A chance encounter with a bicentennial exhibit about historian Joaquín García Icazbalceta at the Museo Nacional de Antropología also proved useful to my research. Icazbalceta was one of the chief nineteenth century historians of the Franciscan Order in Mexico. He preserved and circulated some of the very manuscripts that are the basis of my dissertation. The second chapter of my dissertation relies on his biography of the first Mexican Archbishop Fray Juan de Zumárraga as it was the first to recognize Zumárraga’s founding of the oldest printing press in the Americas (1539) which printed Nahua texts and catechisms. As a notable bibliographer, Icazbalceta ran his own printing press dedicated to the reprinting of rare early colonial Mexican books of which he held the originals. Examples of how his reprints have revitalized the study of early colonial authors can be seen in the case of Aliquot Dialogi by Francisco Cervantes de Salazar which he translated from Latin to Spanish in 1875. In 1554, this Latin textbook introduced students at the newly founded University of Mexico to the world of classical rhetoric through a walking tour of the viceregal capital of Mexico City. Icazbalceta’s version has become a staple source for articles about colonial city life. The dialogues are the primary subject of an article of mine which is currently under revision for publication. From the exhibit I learned that Icazbalceta also compiled a history of sixteenth century imprints in Mexico City and a catalogue of colonial Mexican publications in Indigenous languages. These have since become helpful sources for my dissertation. Visiting this exhibit at the Museo Nacional de Antropología structured the conclusion to my dissertation to recognize how nineteenth century historians shaped the reception of early colonial Mexican history through private ownership of printing presses that selected which works to disseminate as public history.
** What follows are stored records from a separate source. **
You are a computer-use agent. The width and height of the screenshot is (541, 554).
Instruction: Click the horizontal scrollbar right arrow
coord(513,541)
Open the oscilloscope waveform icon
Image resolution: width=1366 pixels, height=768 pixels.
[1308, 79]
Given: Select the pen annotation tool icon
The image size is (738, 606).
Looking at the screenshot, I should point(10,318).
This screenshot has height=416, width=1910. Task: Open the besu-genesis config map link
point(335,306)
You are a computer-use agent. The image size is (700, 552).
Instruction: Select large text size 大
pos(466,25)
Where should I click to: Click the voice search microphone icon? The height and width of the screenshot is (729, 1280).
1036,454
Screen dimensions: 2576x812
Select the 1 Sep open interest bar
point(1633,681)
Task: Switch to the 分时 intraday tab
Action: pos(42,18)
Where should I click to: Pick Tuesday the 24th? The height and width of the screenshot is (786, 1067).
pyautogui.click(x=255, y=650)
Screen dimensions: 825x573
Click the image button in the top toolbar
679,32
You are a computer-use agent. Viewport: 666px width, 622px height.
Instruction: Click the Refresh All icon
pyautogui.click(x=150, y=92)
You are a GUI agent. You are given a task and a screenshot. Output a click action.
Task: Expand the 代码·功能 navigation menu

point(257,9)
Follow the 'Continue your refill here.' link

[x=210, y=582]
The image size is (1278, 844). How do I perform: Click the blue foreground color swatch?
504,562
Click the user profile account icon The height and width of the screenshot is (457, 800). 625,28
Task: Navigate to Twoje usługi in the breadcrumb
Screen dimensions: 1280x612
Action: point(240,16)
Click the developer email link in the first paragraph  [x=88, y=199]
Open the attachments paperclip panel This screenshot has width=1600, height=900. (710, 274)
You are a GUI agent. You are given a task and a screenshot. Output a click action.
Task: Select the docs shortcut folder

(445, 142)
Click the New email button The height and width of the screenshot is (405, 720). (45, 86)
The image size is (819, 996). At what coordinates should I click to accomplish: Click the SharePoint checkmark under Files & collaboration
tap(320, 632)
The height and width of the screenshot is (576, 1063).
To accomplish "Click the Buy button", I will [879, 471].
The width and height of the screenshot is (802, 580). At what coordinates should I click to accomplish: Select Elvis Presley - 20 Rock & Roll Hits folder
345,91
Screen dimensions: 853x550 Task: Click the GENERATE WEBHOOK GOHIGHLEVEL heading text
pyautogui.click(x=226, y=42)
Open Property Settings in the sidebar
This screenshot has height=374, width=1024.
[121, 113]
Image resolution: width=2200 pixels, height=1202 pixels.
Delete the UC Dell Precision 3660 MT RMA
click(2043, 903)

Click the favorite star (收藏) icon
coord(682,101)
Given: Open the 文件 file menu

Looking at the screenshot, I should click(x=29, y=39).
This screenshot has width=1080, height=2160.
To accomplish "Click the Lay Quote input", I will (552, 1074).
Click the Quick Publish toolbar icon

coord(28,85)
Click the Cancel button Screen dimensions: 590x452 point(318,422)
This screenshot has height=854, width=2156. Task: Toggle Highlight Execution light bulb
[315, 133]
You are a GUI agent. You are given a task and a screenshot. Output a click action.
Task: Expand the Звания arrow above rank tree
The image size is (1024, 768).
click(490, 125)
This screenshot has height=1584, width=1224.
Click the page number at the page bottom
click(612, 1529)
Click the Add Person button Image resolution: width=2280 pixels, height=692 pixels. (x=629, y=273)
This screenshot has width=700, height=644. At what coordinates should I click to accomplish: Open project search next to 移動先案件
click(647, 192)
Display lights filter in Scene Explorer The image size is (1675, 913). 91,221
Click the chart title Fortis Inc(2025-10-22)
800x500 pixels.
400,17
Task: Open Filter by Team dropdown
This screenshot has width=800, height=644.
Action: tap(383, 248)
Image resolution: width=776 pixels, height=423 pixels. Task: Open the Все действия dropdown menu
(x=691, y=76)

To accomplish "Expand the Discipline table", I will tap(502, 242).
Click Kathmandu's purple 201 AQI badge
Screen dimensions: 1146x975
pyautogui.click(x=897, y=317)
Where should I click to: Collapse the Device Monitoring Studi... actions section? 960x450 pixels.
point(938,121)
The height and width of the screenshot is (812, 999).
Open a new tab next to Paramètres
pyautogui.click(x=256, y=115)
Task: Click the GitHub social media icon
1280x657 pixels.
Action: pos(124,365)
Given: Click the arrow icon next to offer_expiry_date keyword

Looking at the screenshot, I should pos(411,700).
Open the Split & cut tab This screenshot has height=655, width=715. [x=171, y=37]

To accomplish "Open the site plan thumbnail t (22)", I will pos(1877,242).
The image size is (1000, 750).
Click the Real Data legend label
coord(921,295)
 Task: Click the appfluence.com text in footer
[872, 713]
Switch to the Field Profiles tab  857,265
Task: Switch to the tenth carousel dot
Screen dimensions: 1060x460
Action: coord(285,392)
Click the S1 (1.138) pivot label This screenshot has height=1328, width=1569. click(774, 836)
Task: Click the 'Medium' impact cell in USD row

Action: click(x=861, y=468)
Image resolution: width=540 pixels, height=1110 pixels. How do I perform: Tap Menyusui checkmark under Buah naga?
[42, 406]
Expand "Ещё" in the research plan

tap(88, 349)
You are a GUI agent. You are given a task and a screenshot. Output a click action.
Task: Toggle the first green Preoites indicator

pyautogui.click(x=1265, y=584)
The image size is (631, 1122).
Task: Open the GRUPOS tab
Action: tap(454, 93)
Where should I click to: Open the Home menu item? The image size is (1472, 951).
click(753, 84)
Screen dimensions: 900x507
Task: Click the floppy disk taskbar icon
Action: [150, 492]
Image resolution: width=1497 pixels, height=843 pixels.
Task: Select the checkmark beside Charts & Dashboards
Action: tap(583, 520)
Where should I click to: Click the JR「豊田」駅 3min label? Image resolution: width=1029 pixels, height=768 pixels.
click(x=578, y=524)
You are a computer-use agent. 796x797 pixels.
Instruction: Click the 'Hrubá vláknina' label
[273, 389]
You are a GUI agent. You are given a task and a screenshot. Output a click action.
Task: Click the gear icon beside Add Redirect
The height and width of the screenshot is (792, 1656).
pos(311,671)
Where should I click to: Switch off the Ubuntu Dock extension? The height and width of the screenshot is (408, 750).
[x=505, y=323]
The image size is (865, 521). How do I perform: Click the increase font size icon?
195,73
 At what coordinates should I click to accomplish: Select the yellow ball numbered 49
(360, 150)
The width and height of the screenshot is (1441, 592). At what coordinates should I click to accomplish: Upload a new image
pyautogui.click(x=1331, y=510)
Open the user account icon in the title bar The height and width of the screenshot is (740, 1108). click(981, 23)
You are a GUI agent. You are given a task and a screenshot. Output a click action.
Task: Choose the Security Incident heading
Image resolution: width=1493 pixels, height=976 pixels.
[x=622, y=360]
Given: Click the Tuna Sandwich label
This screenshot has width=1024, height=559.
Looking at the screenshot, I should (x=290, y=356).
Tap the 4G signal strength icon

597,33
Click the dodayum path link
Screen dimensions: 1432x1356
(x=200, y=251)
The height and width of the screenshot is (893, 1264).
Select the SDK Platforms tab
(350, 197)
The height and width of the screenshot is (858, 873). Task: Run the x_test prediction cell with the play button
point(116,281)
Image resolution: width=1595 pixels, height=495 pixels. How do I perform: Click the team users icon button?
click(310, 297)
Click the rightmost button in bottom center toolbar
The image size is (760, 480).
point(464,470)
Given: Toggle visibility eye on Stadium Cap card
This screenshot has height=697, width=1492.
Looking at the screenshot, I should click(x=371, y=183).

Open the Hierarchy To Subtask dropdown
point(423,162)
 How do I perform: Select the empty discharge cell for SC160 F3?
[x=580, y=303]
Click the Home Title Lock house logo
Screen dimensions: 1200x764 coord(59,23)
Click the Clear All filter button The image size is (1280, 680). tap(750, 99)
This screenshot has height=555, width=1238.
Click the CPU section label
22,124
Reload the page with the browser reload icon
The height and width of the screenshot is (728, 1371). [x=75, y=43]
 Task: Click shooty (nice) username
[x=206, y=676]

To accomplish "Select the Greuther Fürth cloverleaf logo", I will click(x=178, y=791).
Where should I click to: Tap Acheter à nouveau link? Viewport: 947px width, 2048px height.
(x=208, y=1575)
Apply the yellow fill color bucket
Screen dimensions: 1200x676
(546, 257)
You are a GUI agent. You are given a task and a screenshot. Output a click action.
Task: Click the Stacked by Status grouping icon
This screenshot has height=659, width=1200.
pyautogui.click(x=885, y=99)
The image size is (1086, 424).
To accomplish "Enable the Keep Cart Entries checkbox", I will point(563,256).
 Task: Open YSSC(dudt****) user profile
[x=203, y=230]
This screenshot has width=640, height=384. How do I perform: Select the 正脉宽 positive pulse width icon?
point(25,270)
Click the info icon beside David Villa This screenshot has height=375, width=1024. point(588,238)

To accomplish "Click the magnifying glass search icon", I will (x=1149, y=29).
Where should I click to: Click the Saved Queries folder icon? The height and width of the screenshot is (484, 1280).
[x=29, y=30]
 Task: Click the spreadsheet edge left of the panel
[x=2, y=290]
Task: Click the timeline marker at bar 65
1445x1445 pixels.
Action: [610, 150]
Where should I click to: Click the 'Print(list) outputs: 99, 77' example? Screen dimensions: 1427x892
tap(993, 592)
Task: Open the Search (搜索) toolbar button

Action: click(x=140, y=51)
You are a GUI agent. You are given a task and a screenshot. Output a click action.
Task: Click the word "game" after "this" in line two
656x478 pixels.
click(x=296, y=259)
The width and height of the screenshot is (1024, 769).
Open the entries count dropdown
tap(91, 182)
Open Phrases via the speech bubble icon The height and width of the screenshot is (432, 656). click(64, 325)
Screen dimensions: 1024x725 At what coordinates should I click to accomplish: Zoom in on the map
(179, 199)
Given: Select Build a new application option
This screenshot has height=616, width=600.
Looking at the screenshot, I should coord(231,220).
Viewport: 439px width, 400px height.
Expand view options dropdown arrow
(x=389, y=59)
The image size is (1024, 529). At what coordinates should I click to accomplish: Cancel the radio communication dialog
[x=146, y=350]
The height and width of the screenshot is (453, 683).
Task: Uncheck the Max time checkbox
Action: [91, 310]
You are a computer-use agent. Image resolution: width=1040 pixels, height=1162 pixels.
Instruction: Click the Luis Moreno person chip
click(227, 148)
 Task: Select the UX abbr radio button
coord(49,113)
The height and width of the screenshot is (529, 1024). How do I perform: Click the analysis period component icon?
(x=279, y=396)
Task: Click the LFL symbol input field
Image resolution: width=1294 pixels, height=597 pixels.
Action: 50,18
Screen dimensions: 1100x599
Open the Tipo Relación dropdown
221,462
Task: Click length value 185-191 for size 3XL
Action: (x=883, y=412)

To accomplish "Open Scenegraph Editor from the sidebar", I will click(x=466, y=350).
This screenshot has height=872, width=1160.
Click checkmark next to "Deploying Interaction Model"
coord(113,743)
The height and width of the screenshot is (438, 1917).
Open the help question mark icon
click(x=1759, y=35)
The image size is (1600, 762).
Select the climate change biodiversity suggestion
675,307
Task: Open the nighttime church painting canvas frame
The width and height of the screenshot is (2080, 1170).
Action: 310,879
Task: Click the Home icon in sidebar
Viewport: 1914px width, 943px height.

The Lapidus-OI Fellowship also funded my visits to Mexico City’s Museum of Print History, the Jesuit College of San Ildefonso, Franciscan College of Santa Cruz de Tlatelolco, history collection at the Castle of Chapultepec, and Diego Rivera’s private collection of Mesoamerican artefacts at the Museo Anahuacalli. Receiving the scholarship has enriched my understanding of civil governance and print history in colonial Mexico City as I finalize my dissertation.